Even if you’ve got the ideal workstation set up, we’re all carrying around more tension than usual now, surrounded by partners, flatmates, kids, 

…and we tend to feel the burn most in our shoulders and upper back.

QiGong arm swings

Arm Swinging is a really simple way to loosen up your shoulders and upper back.

 Stand up with your knees slightly bent and arms at your sides. Raise both arms up to around shoulder height and then let them swing back past your hips and forward again with momentum. 

Continue swinging your arms rhythmically. Apply a little effort to the backswing and allow the swing to the front to happen naturally. Repeat for 6-10 minutes. When you have finished, stand for a moment with your eyes closed to feel the effects in your body.

By strengthening the muscles in your upper back, you’ll improve your posture, ease tension in your shoulders and the muscles in the chest. This can then help you breathe more easily by freeing the diaphragm.  

  Cobra pose – basic back extension

Lying down on your front, bring your hands level with your shoulders with your elbows close to your body. Your feet can be together or slightly wider than hip-distance if you have any lower back issues.

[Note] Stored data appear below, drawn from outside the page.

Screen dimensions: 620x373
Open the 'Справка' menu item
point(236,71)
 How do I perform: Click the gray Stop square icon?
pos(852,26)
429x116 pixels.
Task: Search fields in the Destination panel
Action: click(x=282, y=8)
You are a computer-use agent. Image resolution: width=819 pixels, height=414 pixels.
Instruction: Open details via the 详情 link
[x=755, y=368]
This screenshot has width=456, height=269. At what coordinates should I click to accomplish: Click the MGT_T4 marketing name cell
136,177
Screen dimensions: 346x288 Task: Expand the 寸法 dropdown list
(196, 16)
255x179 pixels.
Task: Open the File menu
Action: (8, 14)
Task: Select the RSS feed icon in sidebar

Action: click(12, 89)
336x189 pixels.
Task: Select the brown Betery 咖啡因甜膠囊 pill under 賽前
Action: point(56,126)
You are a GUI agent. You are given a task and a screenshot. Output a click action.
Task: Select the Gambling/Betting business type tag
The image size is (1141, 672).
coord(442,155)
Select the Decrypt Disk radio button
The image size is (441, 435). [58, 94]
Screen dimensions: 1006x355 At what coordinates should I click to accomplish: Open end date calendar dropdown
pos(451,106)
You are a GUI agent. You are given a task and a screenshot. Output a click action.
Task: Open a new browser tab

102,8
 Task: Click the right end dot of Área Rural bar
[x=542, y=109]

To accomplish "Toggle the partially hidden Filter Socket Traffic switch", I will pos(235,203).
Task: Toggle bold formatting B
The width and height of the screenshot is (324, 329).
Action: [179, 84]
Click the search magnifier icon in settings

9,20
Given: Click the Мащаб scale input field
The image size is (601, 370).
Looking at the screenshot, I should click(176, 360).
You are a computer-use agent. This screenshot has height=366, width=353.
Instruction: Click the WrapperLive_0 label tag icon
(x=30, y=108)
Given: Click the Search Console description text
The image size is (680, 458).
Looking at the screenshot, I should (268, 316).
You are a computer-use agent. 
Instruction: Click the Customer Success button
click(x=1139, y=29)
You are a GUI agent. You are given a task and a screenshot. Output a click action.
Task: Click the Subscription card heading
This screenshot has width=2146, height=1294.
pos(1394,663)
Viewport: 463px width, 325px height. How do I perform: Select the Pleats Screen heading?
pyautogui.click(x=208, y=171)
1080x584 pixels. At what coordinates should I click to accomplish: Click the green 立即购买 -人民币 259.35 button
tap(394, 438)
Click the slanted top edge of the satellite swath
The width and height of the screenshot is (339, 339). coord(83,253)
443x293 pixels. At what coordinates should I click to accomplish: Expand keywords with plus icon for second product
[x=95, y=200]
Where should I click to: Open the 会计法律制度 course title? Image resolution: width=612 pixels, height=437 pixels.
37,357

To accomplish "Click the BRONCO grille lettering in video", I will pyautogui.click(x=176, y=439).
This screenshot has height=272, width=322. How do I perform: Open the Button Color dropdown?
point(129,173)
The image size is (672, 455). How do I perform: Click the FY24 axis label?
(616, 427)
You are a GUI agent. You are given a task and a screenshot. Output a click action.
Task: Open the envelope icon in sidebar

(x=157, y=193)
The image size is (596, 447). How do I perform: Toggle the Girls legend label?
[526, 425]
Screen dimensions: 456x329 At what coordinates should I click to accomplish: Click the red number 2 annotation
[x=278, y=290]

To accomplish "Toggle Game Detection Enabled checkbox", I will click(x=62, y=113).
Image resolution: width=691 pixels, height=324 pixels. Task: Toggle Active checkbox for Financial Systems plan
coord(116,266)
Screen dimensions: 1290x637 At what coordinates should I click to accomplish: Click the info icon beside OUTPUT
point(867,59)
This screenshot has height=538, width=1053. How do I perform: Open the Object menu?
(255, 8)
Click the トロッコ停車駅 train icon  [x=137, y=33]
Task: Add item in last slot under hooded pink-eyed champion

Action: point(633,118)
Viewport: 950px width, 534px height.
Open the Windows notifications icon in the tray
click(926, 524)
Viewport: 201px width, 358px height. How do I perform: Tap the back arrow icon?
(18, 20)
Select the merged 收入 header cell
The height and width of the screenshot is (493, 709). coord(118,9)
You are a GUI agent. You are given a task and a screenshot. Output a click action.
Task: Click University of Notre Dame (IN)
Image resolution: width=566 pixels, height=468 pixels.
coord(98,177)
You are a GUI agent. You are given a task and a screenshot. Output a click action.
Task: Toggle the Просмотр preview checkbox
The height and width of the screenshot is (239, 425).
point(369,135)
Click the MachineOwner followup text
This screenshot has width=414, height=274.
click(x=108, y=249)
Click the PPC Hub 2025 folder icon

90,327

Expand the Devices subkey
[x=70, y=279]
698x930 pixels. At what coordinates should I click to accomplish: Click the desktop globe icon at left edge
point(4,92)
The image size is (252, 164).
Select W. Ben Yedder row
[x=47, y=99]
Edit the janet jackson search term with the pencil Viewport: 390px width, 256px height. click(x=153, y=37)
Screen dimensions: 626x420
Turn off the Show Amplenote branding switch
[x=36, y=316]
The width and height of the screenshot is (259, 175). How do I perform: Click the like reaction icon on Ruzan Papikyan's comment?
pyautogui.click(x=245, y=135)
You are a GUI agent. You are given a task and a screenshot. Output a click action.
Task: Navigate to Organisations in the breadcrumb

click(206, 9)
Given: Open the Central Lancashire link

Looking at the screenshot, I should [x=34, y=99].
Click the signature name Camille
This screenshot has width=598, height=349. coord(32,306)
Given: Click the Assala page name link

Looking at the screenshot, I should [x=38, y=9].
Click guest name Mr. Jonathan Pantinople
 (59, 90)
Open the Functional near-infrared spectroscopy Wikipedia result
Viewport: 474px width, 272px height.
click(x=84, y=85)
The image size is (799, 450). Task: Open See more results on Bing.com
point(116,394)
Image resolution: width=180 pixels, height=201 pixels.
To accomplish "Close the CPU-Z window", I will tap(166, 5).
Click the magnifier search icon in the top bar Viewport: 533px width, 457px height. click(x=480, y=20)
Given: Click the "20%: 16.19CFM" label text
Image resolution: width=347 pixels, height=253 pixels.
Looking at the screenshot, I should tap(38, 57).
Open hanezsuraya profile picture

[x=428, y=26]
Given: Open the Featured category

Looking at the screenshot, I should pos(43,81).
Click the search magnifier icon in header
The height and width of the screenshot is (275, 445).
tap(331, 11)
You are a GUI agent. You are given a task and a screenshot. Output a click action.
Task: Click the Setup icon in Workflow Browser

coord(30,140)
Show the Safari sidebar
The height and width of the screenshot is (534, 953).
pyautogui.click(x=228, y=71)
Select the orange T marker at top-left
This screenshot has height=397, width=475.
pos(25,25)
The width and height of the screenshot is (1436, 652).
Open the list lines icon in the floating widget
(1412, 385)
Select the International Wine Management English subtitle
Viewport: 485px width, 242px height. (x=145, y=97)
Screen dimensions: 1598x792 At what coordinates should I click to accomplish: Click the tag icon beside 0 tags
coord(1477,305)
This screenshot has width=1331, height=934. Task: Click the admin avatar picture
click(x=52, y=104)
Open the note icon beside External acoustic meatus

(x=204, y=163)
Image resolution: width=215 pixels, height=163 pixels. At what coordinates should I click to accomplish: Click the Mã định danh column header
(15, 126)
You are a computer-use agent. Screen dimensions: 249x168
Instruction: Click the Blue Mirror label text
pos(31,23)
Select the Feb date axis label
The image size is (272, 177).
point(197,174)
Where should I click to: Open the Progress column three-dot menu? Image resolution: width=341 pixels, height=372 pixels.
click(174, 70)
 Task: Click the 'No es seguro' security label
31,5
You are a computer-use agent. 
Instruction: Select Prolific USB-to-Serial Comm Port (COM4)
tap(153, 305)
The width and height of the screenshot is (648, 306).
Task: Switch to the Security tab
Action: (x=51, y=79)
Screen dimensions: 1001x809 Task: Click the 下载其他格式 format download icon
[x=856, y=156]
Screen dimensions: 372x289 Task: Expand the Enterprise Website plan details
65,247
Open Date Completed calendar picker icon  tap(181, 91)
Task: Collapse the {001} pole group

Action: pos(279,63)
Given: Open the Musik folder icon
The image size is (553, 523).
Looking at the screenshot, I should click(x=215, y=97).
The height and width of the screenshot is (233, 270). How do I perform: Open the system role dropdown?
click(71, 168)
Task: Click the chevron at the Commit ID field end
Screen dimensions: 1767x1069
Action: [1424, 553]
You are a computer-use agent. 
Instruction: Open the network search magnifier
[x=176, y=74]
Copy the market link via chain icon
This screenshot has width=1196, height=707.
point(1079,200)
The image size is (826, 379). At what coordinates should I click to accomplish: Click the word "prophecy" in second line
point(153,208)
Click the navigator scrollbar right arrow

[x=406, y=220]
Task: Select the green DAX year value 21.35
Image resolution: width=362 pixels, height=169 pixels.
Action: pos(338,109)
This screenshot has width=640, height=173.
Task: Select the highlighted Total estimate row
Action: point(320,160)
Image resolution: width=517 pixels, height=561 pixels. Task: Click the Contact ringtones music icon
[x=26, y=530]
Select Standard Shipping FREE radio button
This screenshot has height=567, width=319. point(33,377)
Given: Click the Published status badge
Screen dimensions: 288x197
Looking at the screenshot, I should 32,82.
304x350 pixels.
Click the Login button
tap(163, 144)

 Engage your abdominal muscles, and on an in-breath lift your chest into Cobra pose Think about this action coming from the upper back muscles working rather than pushing weight into your hands. Keep your neck relaxed. Exhale and slowly release back down to the floor. Repeat this two more times. 

  For the next two reps you can bring your hands up with you as you lift your chest if it feels comfortable, this will give your upper back muscles an extra challenge. Otherwise repeat regular Cobra two more times.

Upper back strengtheners

If you prefer not to lie on the floor, try this instead. 

Standing up, bring your elbows to your side and your forearms in front of you, palms facing up as if you’re holding a tray. 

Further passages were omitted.